Clearly, some of those desired properties are antagonistic, and for example one should expect a high % dry material to perform poorly in a flowability test.
This being stated, the main purpose of this invention is to design new industrial products and to build a process aimed at providing improved mechanical strength properties at an “early age” or “short term” (“aux jeunes ages”) of 7 days (7 d), or over the long run such as after 28 to 90 days (28 d to 90 d).
The use of the above aluminosiliceous material as fillers for cement composition is known on a theoretical basis. However, the skilled man knows above all that above 5%/dry weight of cement composition those fillers make it mandatory to increase the mix water content and to increase the proportion of water demand reducing fluidifier such as CHRYSO Premia 196™ otherwise, due to their high fineness, the viscosity of the cement composition increases and the cement composition becomes Unworkable. It is reminded that the viscosity must in practice remain <800 cps. To reach or maintain such a low viscosity would require the introduction of too high a proportion of fluidifier, up to a point of non compatibility between the cement and the fluidifier.
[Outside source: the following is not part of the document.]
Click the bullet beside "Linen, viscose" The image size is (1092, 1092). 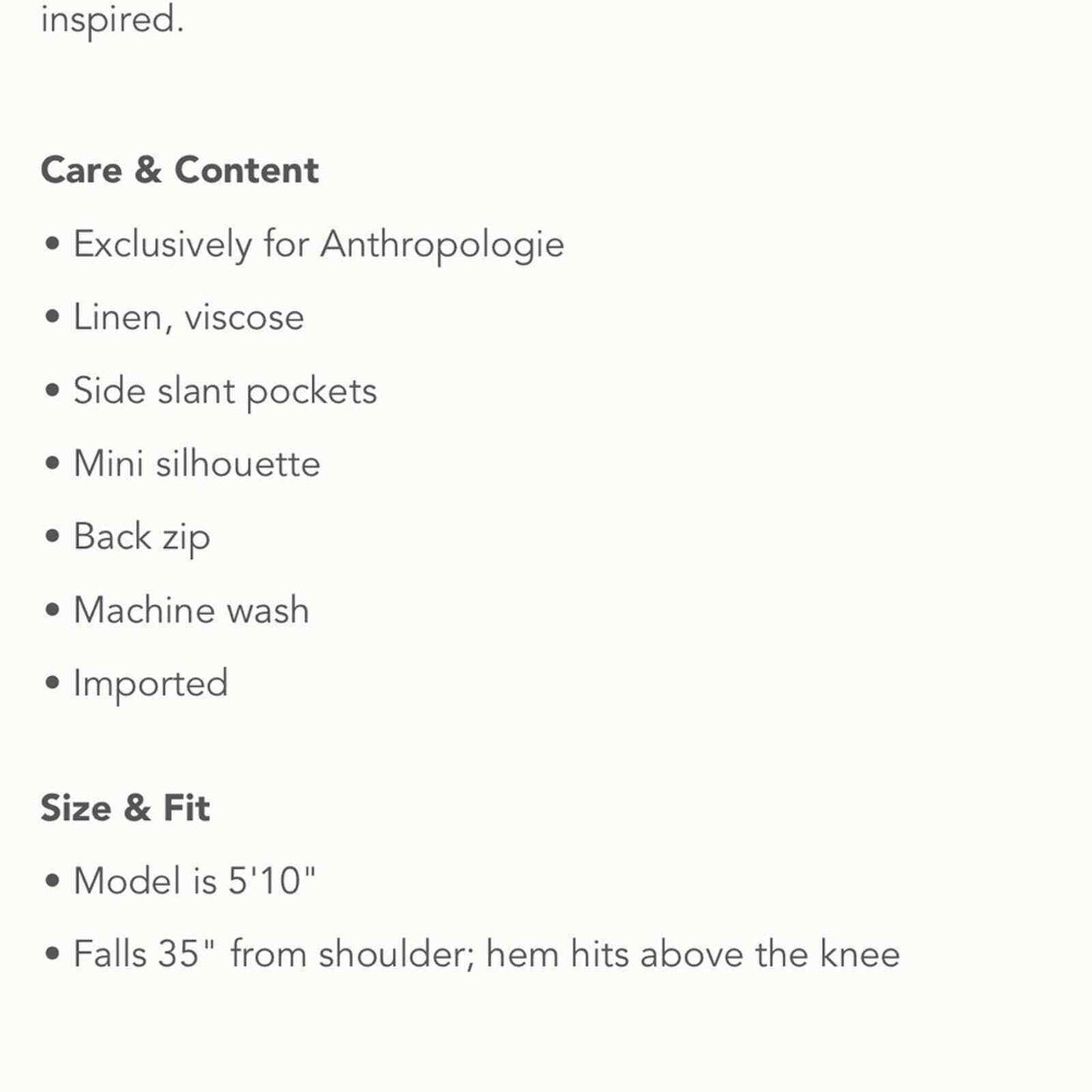52,317
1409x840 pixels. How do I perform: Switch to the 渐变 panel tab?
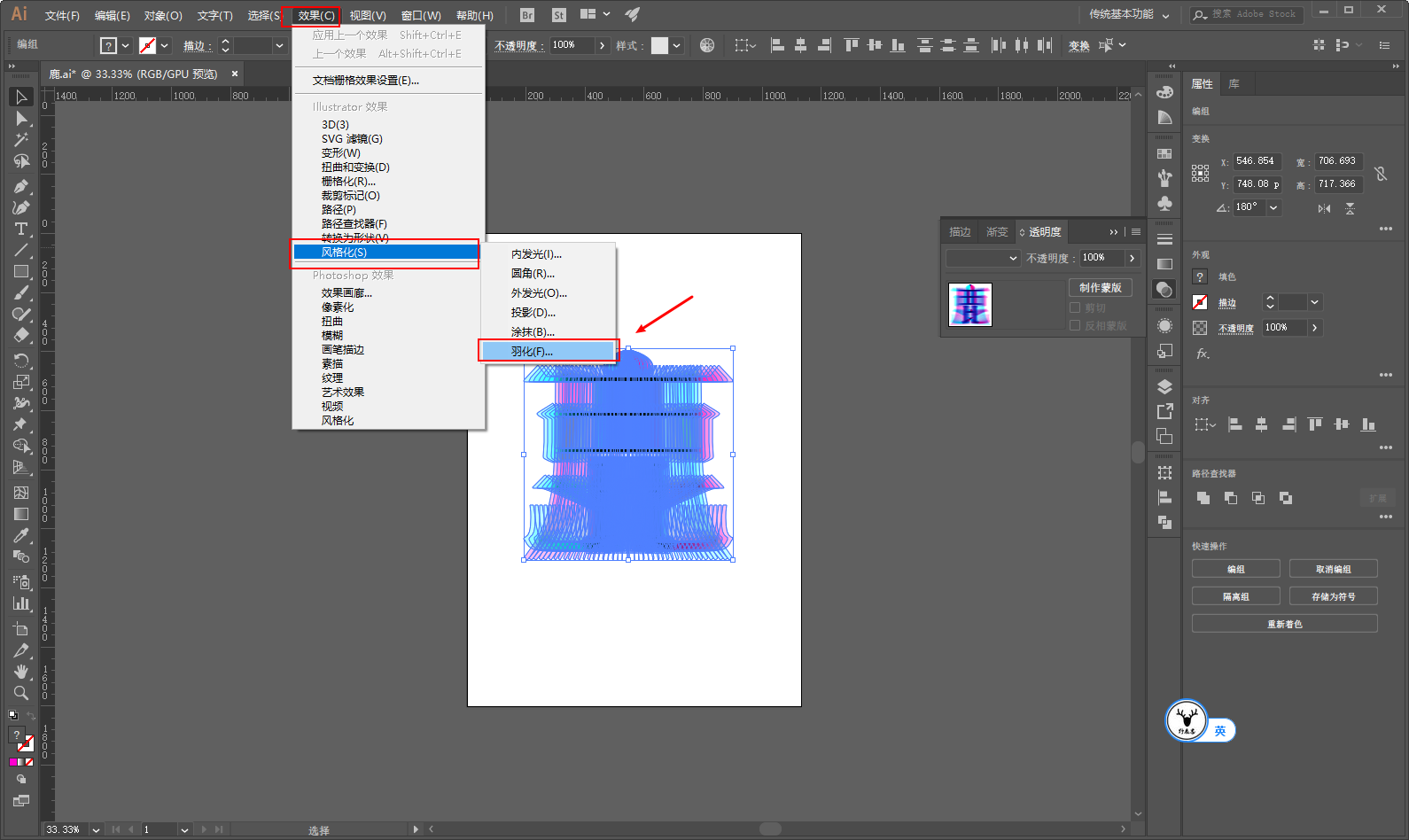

It has now been found according to the invention that it is possible to overcome those problems, and to reach high values for mechanical strength at, namely, 7 d, and especially at 28 d and 90 d, by preparing a new industrial PRODUCT characterized in that it comprises:
a) at least a carbonate-based “filler” and at least an aluminosiliceous material as defined above, what provides a “fillers blend”
b) the said “fillers blend” having been treated with at least a superplastifier of the polycarboxylate ether type.
The said carbonate-based filler(s) comprises or consists of at least a coarse carbonate-based filler, see the definition above) such as GCC (coarse) and/or PCC (usually fine to ultrafine) and/or at least an UF.
UFs are usually “HP” fillers.
Coarse carbonate-based fillers can be “low, medium or HP” fillers.
According to the invention, on can use either low or medium, or HP carbonate-based fillers. If the carbonate-based filler or filler(s) is/are low or medium, they will basically remain low or medium. If HP, they will remain HP due to the combination with the superplastifier.
The invention resides first in a
The treatment with at least a superplastifier is believed to treat only the calcium carbonate(s) part of the filler(s), and for example not the alumino-siliceous material, other particulate or fibrous fillers, IF ANY, believed to be inert in this process.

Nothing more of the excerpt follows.